One word, pressure. Organisations and particularly the NHS put staff on the ground under a lot of pressure to achieve measurable results in short periods of time. This can often result in putting band aids on war wounds and this is where we can fall in to the trap of a ‘tick box’ solution. We can often chose surface based solutions as opposed to picking the solution that best suits both your short term and long term needs.

‘To be sustainable we must moderate demand by improving prevention, achieve substantial efficiency gains and develop new ways of delivering services, for example, by making better use of information, technology, our estates and the skills of our workforce’ – NHS England business plan 

The above quote shows the NHS acknowledges short term focus may have been an issue in the past and it’s their way of showing effort toward changing this. So, we’ve identified the cause however, I’m sure we all know and feel the cause! But what are our steps toward rectifying this?


Let’s start with a simple question – What is my day to day work for or what is its purpose?
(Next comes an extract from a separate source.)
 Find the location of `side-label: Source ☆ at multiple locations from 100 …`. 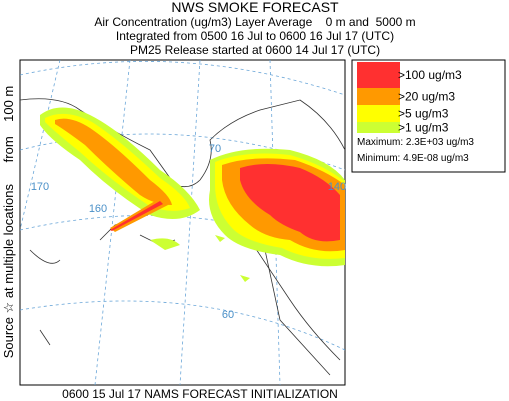

side-label: Source ☆ at multiple locations from 100 … is located at coordinates (8, 222).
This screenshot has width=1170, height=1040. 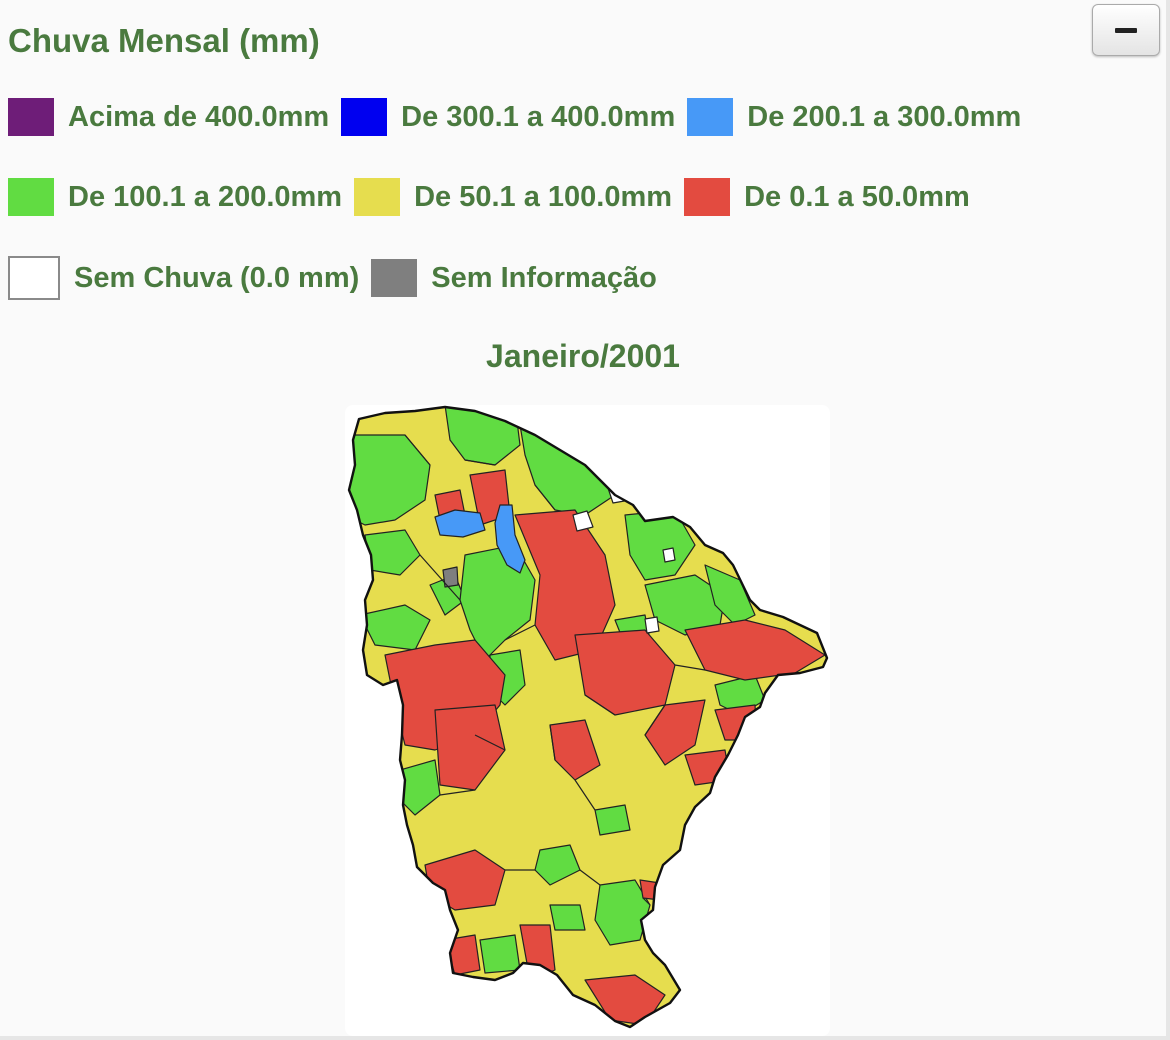 I want to click on legend-item-300-400: De 300.1 a 400.0mm, so click(x=508, y=117).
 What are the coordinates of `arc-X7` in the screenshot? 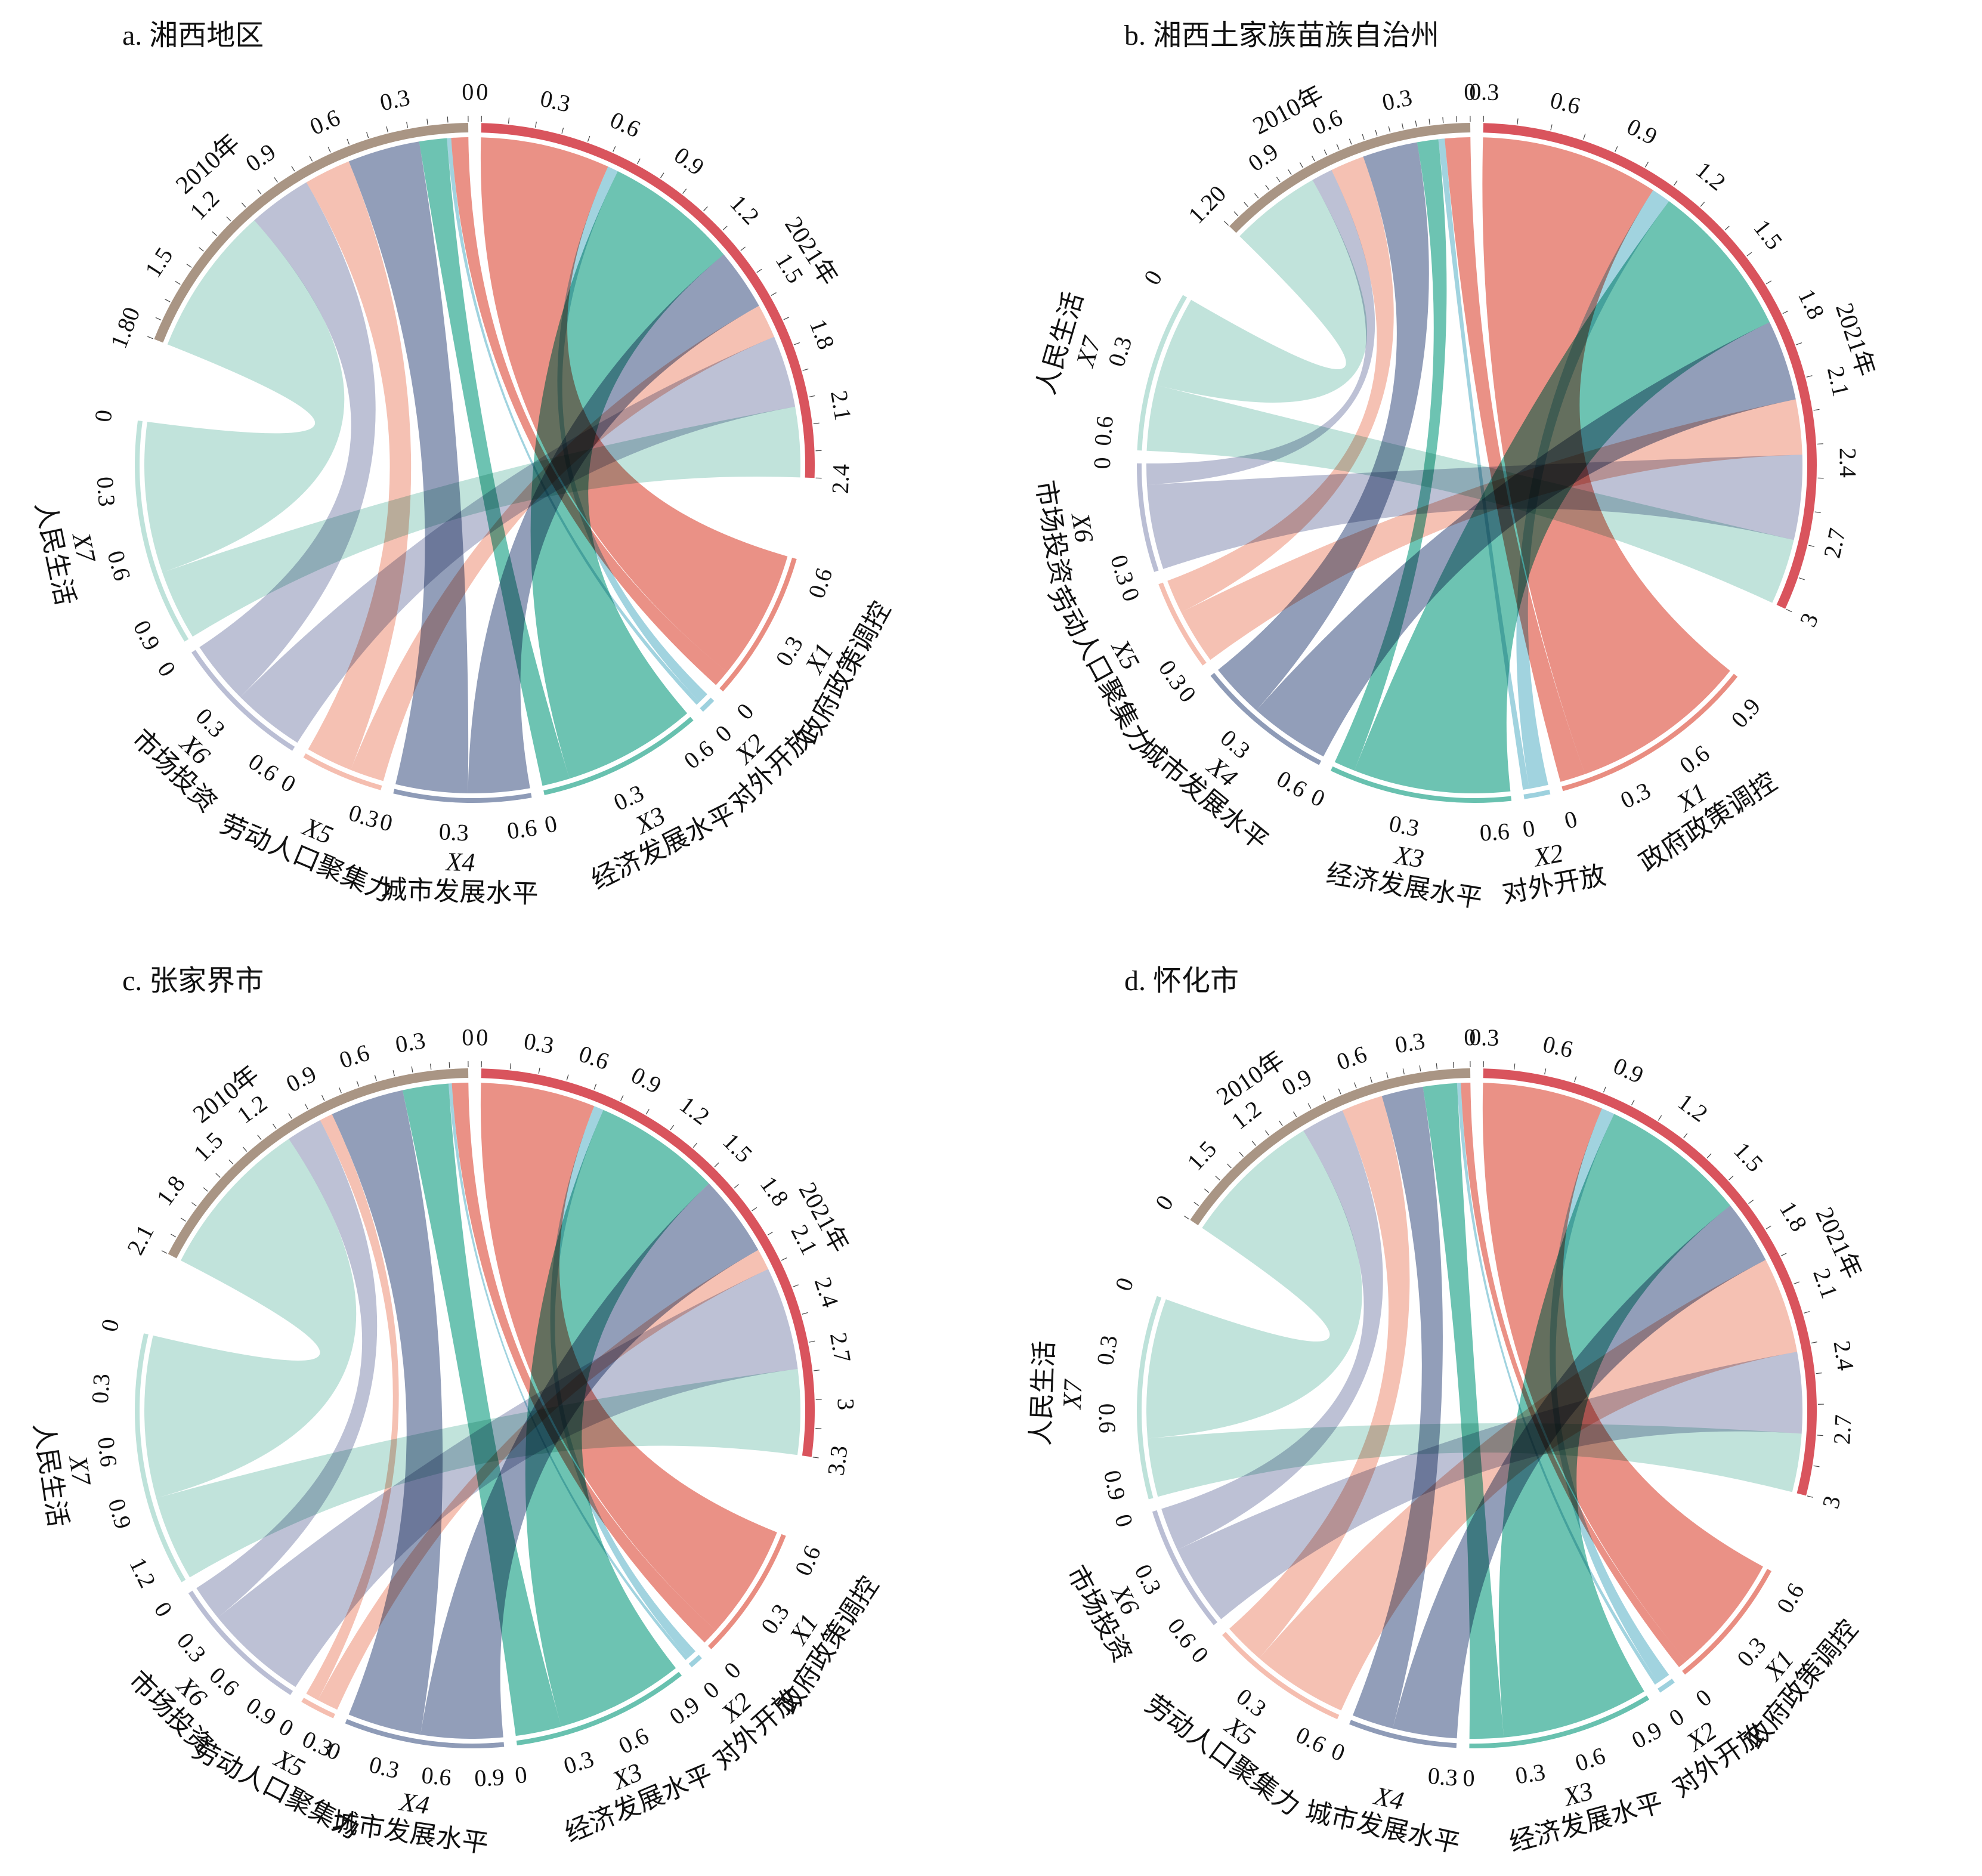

Without skipping a beat I’m sure you said something along the lines of ‘to improve the lives of patients’. Of course, not all of our work, all of the time is directly feeding in to this goal, however the majority is (or should be!).

Here’s a challenge – Set three reminders on your phone throughout different periods of the day that ask you ‘Is what you’re working on right now working toward improving the lives of patients?’. It will be a fun exercise to truly show you where your focus is.

The point is, often we think our focus is somewhere, when in actual fact, it is somewhere else. This happens easily, even in the case of the NHS. Let’s remind ourselves and refocus on what matters most……. The patient.


In the most general terms the goal is to create as little friction as possible while improving patient care and experience. Mobile healthcare is how this will be achieved.

“Imagine being able to opt-in to a text-based reminder system set up by your doctor’s office to send you a custom text a few minutes before you need to take your medication, or an interactive system that allows you to send information about how many steps you’ve taken, your blood sugar levels or your diet for the day, and receive feedback from medical staff offering encouragement or correction.” – Sunny Ahn, Tech Crunch

By doing this of course, other benefits happen as a bi-product, such as; Improved hospital efficiency, reduction in DNA’s and increased patient satisfaction and this is already being proved in Hospitals around the world.

Mobile has fast become adopted in most walks of life and its high time Healthcare follows suit. We must remember not to implement short term fixes, to keep results focused on the patient and in doing so mobile has the power to rapidly improve the health of everyone around the world.